En casi todas concurren cierta edad de cambios fisiológicos e insatisfacción marital por la enfermedad, vejez o ausencia del marido. Y suelen ser de pocas luces e intransigencia.
Conozco a dos muy agrias; una de ellas padece evidentemente de personalidad bipolar. Ambas fueron comunistas y se convirtieron, pero "nacer de nuevo" es difícil.
Donde mandan ese tipo de mujeres los hombres nos hacemos a un lado y, si no, nos empujan a un rincón. Distribuyen las lecturas de la Palabra y prefieren que en la misa se omita una lectura a invitar a leer a otra persona ajena a la camarilla y que pudiera hacerles sombra.
Se celan entre sí, sabotean el trabajo de la otra para hacerla quedar mal y su sustituto de la manzana envenenada es la maledicencia y los desplantes entre mujeres. Su cielo es una palabra de aprobación del sacerdote, su infierno que otra persona desempeñe con éxito alguna labor.
Este tipo de persona y problema existe en todo el mundo, pero en Cuba -además del control policiaco mencionado- la enajenación social aporta la peculiaridad de una falta de alicientes y disfrutes en la vida que pueden incentivar en el l frustrado la ambicionar de reinar sobre una micro-sociedad.
Compadezco a los sacerdotes que tienen que manejar esas situaciones. El mal cobra fuerza si les falta carácter, dan oídos a chismes, gustan de adulaciones, o si por atender varias comunidades o no querer ocuparse de sus deberes existe un vacío de autoridad, entonces se cumple la regla social de que cuando hay vacío o debilidad del poder central inevitablemente ocurrirá guerra por ocuparlo.
De cierto cura pensé que por algún complejo elegía rodearse de y colocar en cargos a personas de pobre inteligencia y mala educación; una segunda mirada me hace pensar que ¡no tiene donde escoger!: Ellas le hacen el trabajo de la comunidad a la par que le espantan a las personas capaces que sí serian aptas para los cargos.
El pastor, como todo jefe, delega sus funciones en subordinados, pero debe fiscalizarlos para comprobar cómo cumplen, y obviar ese deber alegando exceso de trabajo, o por negligencia -o desentenderse de los problemas por no buscarse pendencias con quienes le sacan el trabajo- es destructivo para la comunidad.
No basta cerrar los ojos a este cáncer, cuando los abra el problema continuará allí y engordando.
Para el sacerdote, aislarse y conocer lo que ocurre en su comunidad a través de unas pocas elegidas de su confianza, significa el triunfo de la camarilla o de alguna diva, y el desprestigio de su autoridad sacerdotal, porque la usurpan y reinan en nombre de él estas intermediarias.
Debe elegir a sus subordinados y no que estos se le impongan empujando a los demás.
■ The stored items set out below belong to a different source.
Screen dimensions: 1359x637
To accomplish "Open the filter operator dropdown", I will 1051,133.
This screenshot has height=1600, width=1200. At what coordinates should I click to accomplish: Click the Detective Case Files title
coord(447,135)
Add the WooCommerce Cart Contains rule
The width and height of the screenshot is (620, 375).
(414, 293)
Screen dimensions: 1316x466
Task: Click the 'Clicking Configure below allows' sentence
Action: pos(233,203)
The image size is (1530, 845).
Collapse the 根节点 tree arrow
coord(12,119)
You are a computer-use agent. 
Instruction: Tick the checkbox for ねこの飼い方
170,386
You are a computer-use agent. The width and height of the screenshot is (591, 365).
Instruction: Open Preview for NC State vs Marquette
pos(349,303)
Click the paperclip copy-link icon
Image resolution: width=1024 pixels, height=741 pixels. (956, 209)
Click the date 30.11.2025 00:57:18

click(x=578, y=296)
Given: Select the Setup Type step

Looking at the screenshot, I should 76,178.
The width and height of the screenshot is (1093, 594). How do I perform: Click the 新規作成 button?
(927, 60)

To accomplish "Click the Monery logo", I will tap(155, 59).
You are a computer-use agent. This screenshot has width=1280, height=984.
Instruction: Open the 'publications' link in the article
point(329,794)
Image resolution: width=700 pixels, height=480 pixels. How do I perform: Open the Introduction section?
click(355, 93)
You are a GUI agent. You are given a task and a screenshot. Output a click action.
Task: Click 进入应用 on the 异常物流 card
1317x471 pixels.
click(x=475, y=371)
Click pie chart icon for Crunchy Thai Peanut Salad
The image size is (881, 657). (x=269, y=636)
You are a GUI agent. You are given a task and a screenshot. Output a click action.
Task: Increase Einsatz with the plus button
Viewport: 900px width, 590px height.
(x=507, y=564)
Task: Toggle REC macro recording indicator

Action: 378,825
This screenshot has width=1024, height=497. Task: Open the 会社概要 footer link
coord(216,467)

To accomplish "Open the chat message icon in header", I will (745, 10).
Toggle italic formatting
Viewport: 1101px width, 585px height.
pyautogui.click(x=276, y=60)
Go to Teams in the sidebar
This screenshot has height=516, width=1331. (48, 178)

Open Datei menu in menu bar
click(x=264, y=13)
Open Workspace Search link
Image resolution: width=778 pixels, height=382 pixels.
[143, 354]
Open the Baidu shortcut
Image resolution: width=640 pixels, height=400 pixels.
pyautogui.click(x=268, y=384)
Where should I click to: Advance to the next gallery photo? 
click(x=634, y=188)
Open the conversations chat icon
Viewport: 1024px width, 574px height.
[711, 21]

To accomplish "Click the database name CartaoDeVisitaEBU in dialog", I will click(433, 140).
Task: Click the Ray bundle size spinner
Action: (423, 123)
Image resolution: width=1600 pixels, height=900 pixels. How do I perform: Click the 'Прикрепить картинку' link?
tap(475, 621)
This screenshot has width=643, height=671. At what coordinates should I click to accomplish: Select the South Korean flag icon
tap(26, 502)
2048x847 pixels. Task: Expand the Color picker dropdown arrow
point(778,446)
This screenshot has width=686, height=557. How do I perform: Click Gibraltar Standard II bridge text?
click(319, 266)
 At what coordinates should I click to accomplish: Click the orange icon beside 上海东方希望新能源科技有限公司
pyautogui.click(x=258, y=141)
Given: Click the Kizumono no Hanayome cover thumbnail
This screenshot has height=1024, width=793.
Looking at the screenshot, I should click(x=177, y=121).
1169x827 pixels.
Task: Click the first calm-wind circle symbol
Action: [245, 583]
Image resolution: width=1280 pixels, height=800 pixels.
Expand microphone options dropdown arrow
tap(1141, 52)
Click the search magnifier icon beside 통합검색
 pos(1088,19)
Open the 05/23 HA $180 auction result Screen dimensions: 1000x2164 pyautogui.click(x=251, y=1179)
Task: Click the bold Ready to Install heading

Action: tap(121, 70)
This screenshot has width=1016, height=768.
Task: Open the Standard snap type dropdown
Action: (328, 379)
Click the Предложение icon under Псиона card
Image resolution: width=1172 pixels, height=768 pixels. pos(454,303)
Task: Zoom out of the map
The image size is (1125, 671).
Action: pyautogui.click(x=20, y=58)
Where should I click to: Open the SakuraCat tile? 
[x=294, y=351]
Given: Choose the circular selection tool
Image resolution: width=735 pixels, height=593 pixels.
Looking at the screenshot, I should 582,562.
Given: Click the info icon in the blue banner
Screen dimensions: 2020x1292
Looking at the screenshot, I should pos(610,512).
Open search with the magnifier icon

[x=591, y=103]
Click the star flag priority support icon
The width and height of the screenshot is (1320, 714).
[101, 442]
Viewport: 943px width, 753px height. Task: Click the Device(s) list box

Queda al creyente:
Paciencia, tragar buches amargos; a veces es inevitable marcharse, pero irse disgustado para otra comunidad es una perdida el tiempo porque "en todas partes cuecen habas".
Procurar relacionarse con Dios mirando por arriba de miserias humanas inevitables, combatir el mal hablándolo con el pastor y hasta con los de la camarilla, con franqueza ruda (no sirven insinuaciones) sin dejarse avasallar por ellos, pues somos libres en Cristo, pero sin caer en su misma guerra de murmuraciones.
Les es difícil entender en Mateos 9; 35: «Si uno quiere ser el primero sea el último de todos y el servidor de todos.» También somos humanos falibles a quienes nos es difícil ser humildes al lidiar en desventaja con estas vedettes de iglesia que nos ponen de últimos.